In the world of television commercials, this shift has meant the way things were handled a decade ago may seem a little old fashioned these days. But not necessarily in a bad way. It all depends on which side of the coin you find yourself on.

The role of the director

Whether then or now, the director’s job is one that has remained surprisingly steady. Once a script has been created, an advertising agency hires a film production firm to shoot the ad. The choice of director is still seen as the most important part in this equation, so choosing the right candidate is critical.

It’s a particularly competitive business, this directing, and over the last decade the talent pool has got deeper and deeper.


Back in the early 2000s, a common path for an up-and-coming director was to shoot a short film or a music video, and agencies would just flick the telly onto MTV and go shopping for new talent. With the onset of the internet, there is now not only a far greater number of wannabe directors jostling each other to get noticed, but also far more platforms that they are selling themselves on. This can make the job of hiring new directorial talent a messy one for the production company, but being spoilt for choice is hardly a drawback.

This also means that the classic “Prima Donna” style director is no longer the gratingly accepted norm. If a director is prone to hissy fits, the production company will just choose one of the wealth of up-and-coming directors, who won’t throw the toys out of the cot at the drop of a hat. “Life’s too short to work with ****holes”, is the catchcry.

The impact of viral content

The rise and rise of minimalist viral content has had a massive effect on the way television advertising is treated.
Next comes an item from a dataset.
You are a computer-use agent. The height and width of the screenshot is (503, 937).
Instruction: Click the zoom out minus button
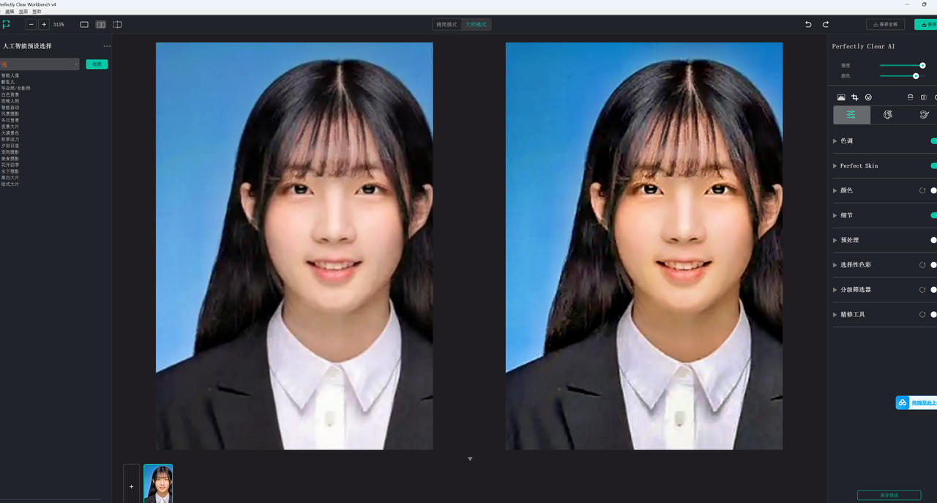(x=31, y=24)

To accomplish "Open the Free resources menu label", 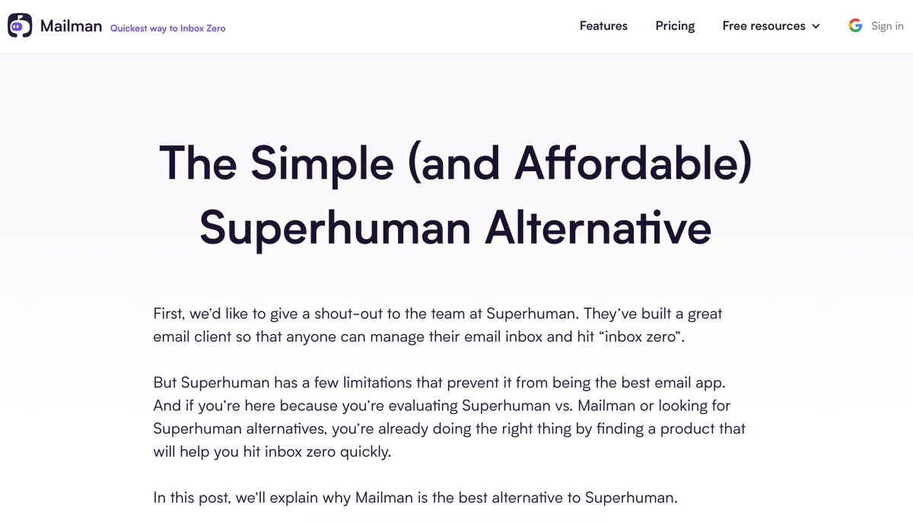I will [763, 26].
While 10 years ago a lot of impetus was put on producing a professional, high quality piece of advertising, businesses are realising more and more that some 12 year old filming himself preening on his iPhone’s front-facing camera is getting more hits than their $500k Oscar worthy piece.
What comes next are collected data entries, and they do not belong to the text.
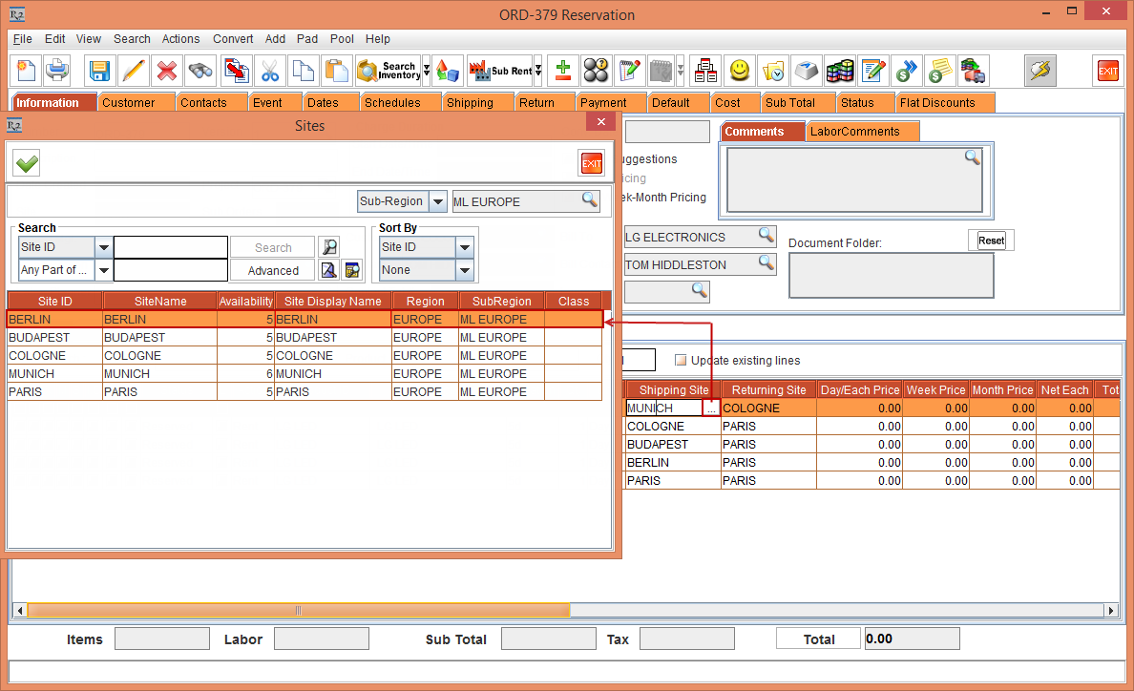Image resolution: width=1134 pixels, height=691 pixels.
Task: Click the green checkmark in Sites dialog
Action: (27, 164)
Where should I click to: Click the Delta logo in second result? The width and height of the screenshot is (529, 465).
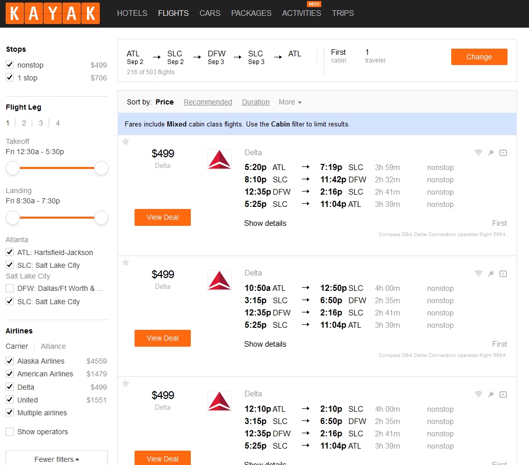tap(219, 280)
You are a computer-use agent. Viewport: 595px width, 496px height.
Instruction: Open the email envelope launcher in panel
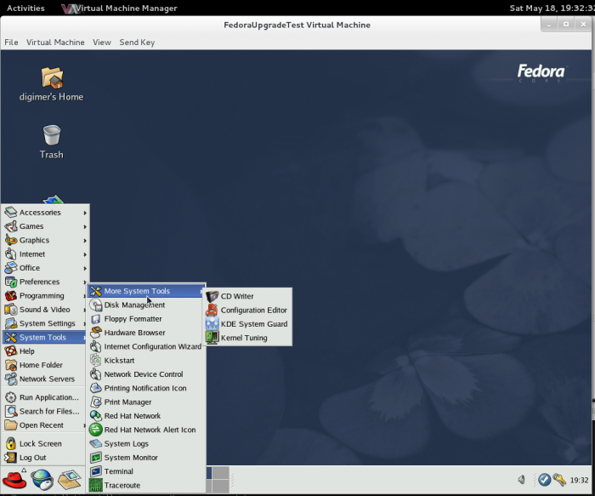coord(69,481)
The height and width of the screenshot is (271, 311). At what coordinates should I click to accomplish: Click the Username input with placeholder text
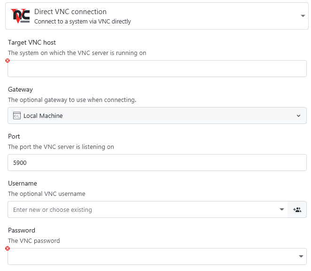[x=141, y=209]
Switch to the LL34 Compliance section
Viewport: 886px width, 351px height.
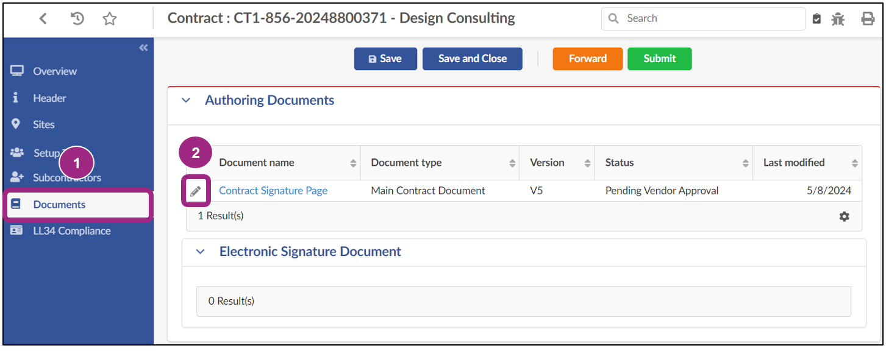point(71,230)
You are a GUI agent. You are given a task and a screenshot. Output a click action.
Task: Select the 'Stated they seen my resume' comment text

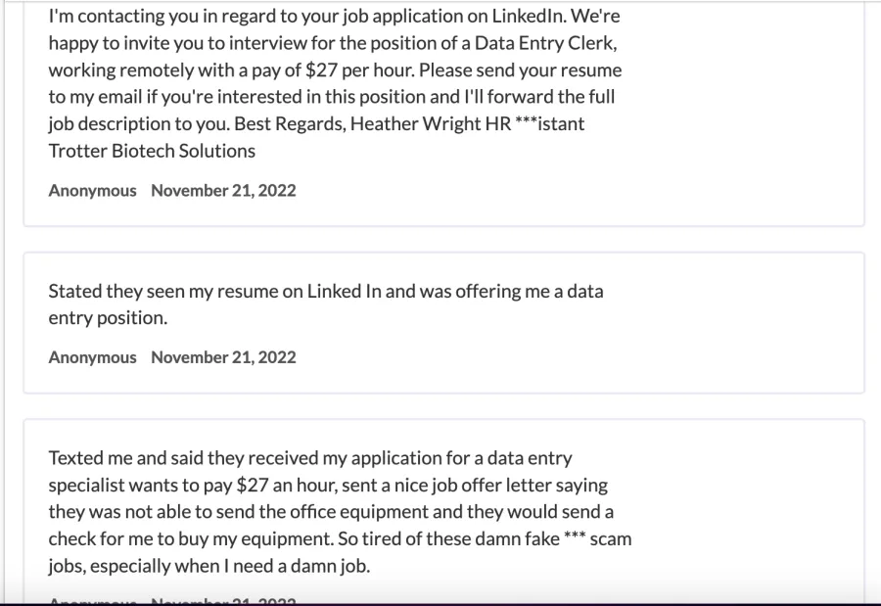[326, 304]
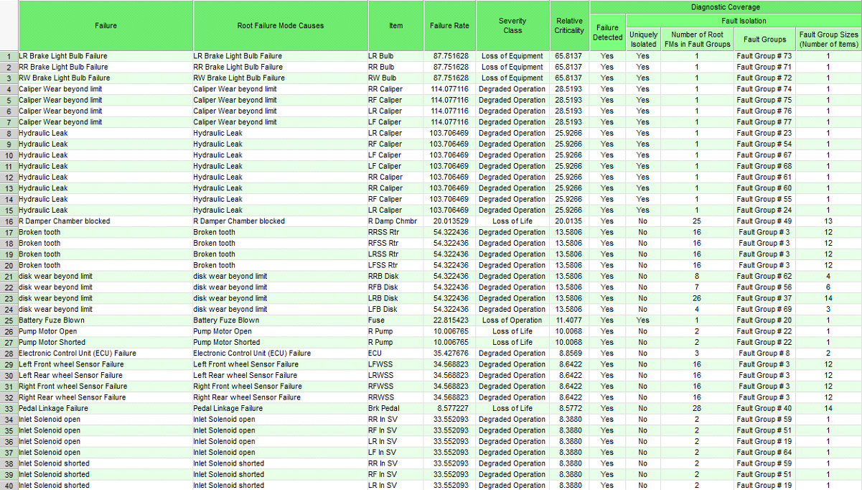The width and height of the screenshot is (862, 490).
Task: Select row number 16 header
Action: coord(9,221)
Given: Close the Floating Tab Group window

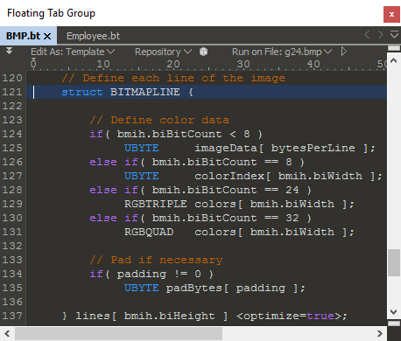Looking at the screenshot, I should tap(391, 14).
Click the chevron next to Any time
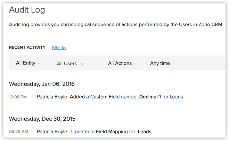The height and width of the screenshot is (141, 229). tap(173, 64)
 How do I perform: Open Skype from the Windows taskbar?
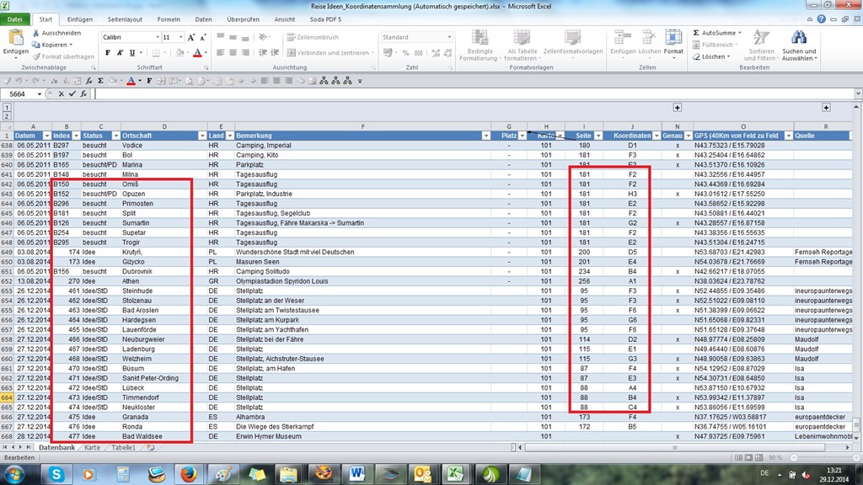pos(56,473)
This means that the budgets are getting lower and lower, and production companies are needing to get more creative using less money in an effort to rise above the noise.

While the work can be less lucrative and more taxing, many in the industry see this shift as a positive, as the creativity required to be successful is far more important now than before. The smaller budgets are accompanied by a more lenient and indulgent attitude from the client, who entrusts the production company to come up with something mind-blowing and game changing, whatever that might entail.

Dollar dollar bills

The current transitional period is exemplified by the choice that many directors and production companies currently face. The choice between work that is boring and well paid, or exciting and on-the-house.
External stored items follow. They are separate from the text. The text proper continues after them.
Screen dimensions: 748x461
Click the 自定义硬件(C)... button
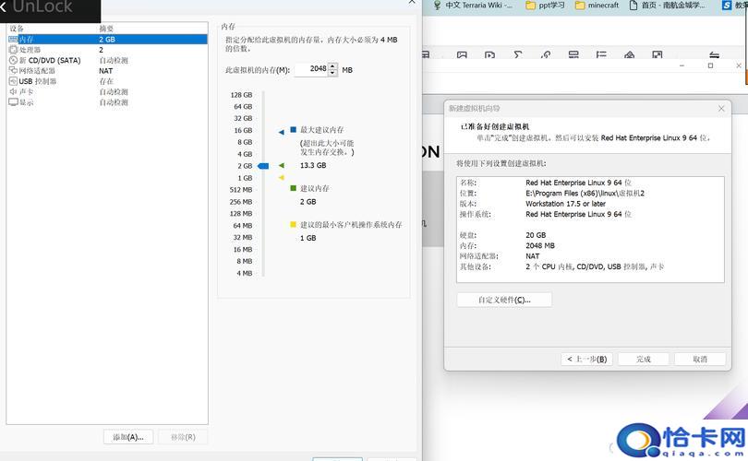click(x=504, y=300)
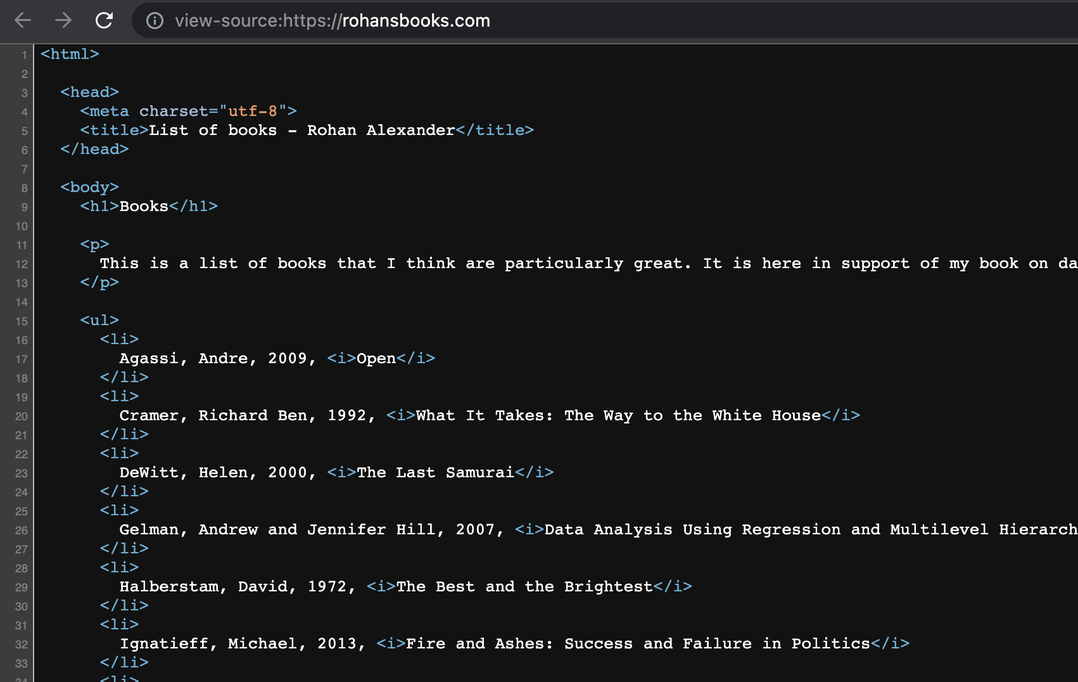
Task: Click 'The Best and the Brightest' text
Action: pyautogui.click(x=524, y=587)
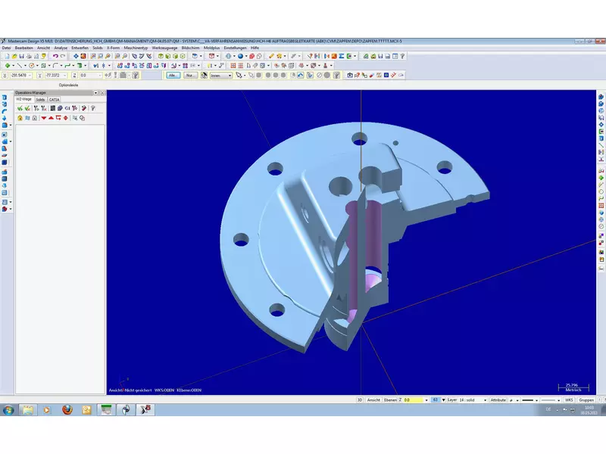Screen dimensions: 606x454
Task: Switch to the Solids tab
Action: [40, 99]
Those that are willing to have a punt at advertising that is a bit more viral than classic are usually the ones that aren’t offering a personal island in the Pacific in return. The clients that do offer the big dollars are often the more established organisations that prefer to go with the tried and tested.

While it may just be a sign of the competitive times, many directors, it seems, are happy to take the exciting work and deal with the compromised pay. At the very least, cutting your teeth with the fun stuff is a great way to get your foot in the door.

Where to from here?

While there is a severe lack of accurate crystal balling when it comes to commercial video production, when you see the trends of the last 10 years, you’d be comfortable putting a couple of bob on the continual lean towards viral style production. Budgets are going ever-lower, clients are happy to be ever-more creative, and there is an abundance of talent within the industry.

The one thing we can say for certain is that it’s an industry that won’t be dying any time soon.